Mama Anandra Sheila Mohammed Anard caught me staring at her superb supple breast fully exposed through her eclectic mixture of Turkish, Persian, Hindu, Swahili, Hotep, Aztec, Mongolian, Tibetan, Vietnamese, Hmong, and Puerto Rican garb. “What is it about these two exposed swelling glands that amplify the fertility of women that appeal to men?” she asks me.

“I dunno,” I shrugged. “Personally I’m an ass man.”

Perhaps it was a game of one-upmanship between her and Dick who was sitting on the other side of the room wide legged with his nutsack fully exposed. Not his penis. Just his long, wrinkly scrotum. “Men are too easily entertained,” Mama continued, “certainly the lesser of the species.”

“No argument here,” I said.

Jimmy and Kat walked in side by side with Kat holding stacks of paperwork under her arm. Jimmy was inexplicably donned in traditional Sikh clothing. “This is absurd,” Jimmy said, “of course Mama should be a consultant on this project!”

He knelt down in front of the guru, cupping one of her breast in his hand. “Oh Mama,” Jimmy uttered, “the mother goddess graces us with her presence.”

Mama placed her hands on his face. “Of the evil that man doeth,” she spoke, “you are the one shining beacon of hope that lights up this cruel world.”

“Oh Mama, oh Mama,” Jimmy repeated. He shed a few tears then stood up and looked me square in the eye. “This woman is a saint,” he said to me. “Regardless of the beef between you and me, you treat this woman as royalty. Understood?”

“Whatever you say Jimmy,” I said.

He grabbed some of the paperwork from Kat and began signing away. Afterwards he threw down the pen and approached Kat. “Katherine, we’ve worked together a long time. I trust you. But with Mama Sheila Mohammed onboard, I require your utmost professionalism,” he warned. “No more shenanigans like in the previous pictures. This production must come in on time and on budget.”

Kat swallowed and nodded. “Yes sir,” she said.

Then he looked back at me. “And James…”

“Yes Jimmy?” I said awaiting his response. But he said nothing and departed the room.

TO BE CONTINUED…

And yet another shot at the title (part xxiv)

“Alright, I’ll get out of your hair,”’Jimmy said. “Katherine, this is your show.”

“Thank you Jimmy,” she said.

Jimmy picked up his candy tote and departed the conference room. The two parties sat on either side of the table staring at each other. Kat stacked some papers and started the meeting. “First off, salary negotiations…,” she began. Greta interrupted.
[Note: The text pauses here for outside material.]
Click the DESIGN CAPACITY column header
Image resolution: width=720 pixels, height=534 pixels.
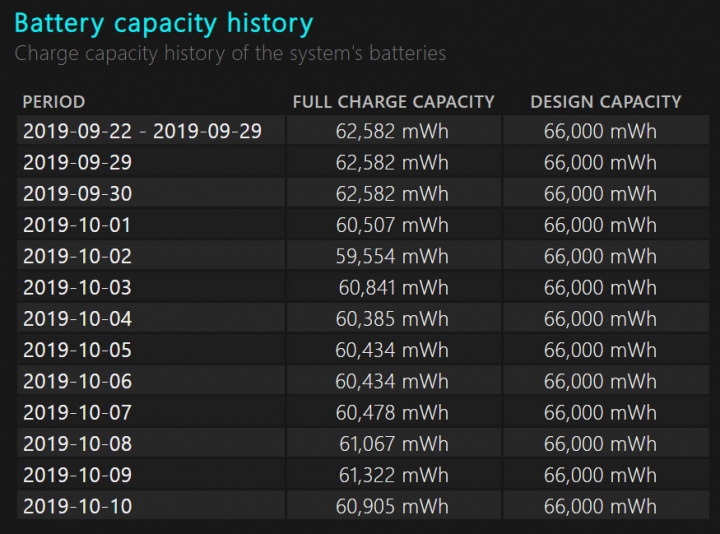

“Well James, congratulations on hijacking another production,” she told me.

“No hard feelings Greta,” I said. “There were some legalities regarding my dismissal which Jimmy and I settled in court. This is only business.”
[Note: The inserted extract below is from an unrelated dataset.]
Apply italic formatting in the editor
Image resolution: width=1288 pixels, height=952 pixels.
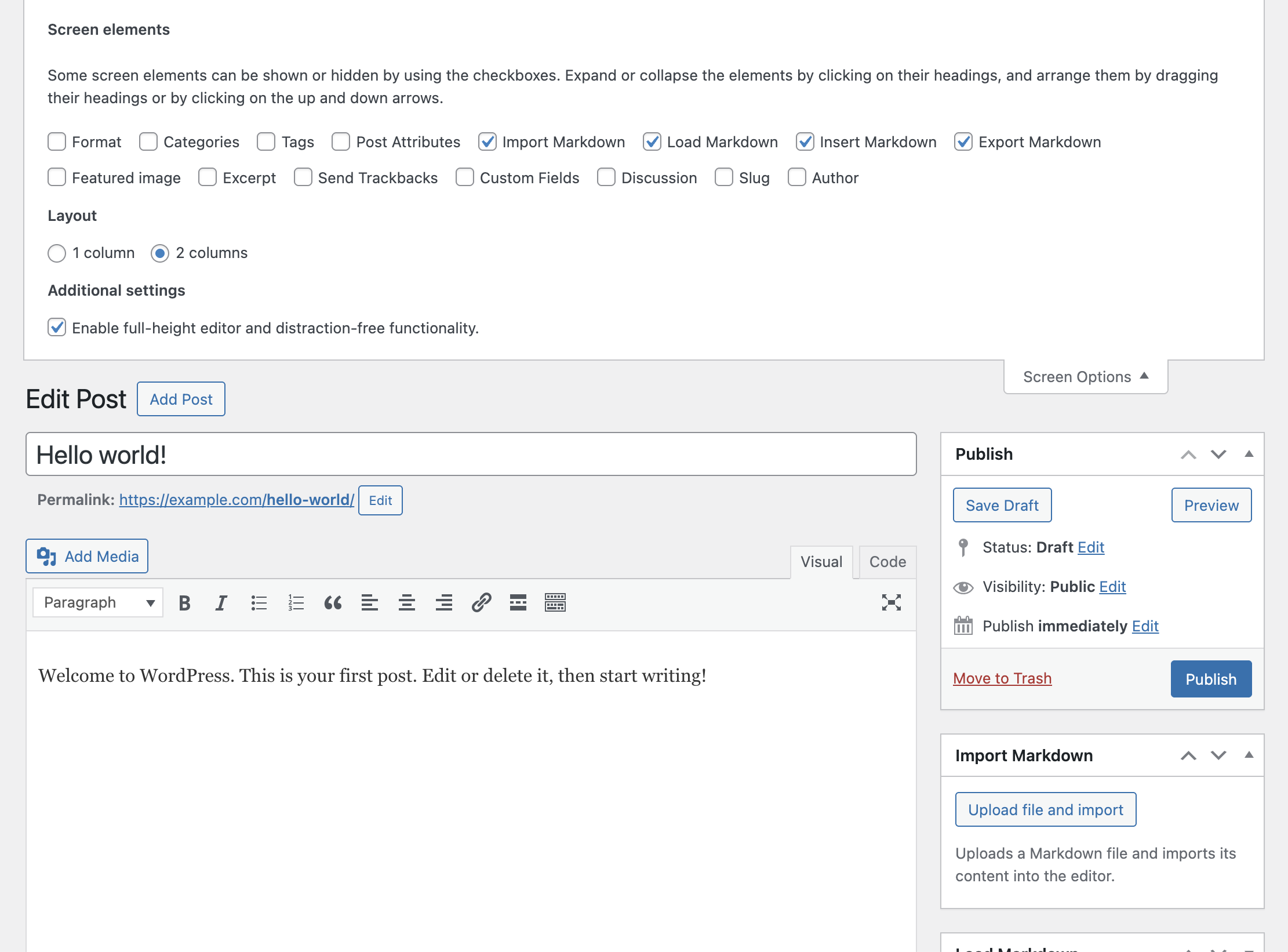(x=221, y=602)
“I fired you!” she shouted.

“We can keep digging up the past but I’m here now. We have a movie to make. So if you don’t mind, I’d like to move forward with this project…”

“James is right,” Kat interjected. “We’re all professionals here and we’re running behind schedule.”
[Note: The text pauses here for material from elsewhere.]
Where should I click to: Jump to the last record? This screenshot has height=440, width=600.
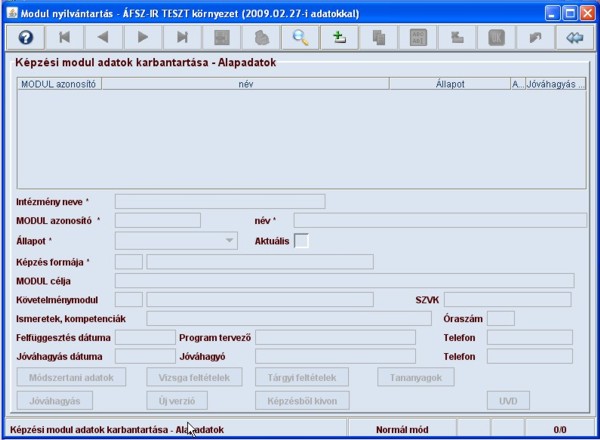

Greta was fuming. She said nothing for the duration of the meeting. We went over the logistics, casting choices, and story boards while she sat with her arms folded and staring off into space.

“Cassandra, take note,” I ordered, “the film should end with the lead bending over, spreading his ass cheeks, and shitting out Chatty Cathy onto the ground with her shouting ‘Thank Christ for mayonnaise’”

This failed to illicit a response from Greta. A concerned Kat motioned to her. “Greta do you have any input on this ending?” she asked.

Greta took a deep breath, unfolded her arms, and looked me dead in the eye. “I think you left your brain splattered on the ground in Eastern Europe,” she told me.

She stood up and huffed out of the room. Everyone was quiet. I rubbed my fingers to the backside of my head where the scars of the exit wound lay. “Well ladies and gentlemen,” I told them, “let the building of sets commence. Welcome to the production of Chatty Cathy. I look forward to working with each and every one of you. I’ll see all of you on Monday.”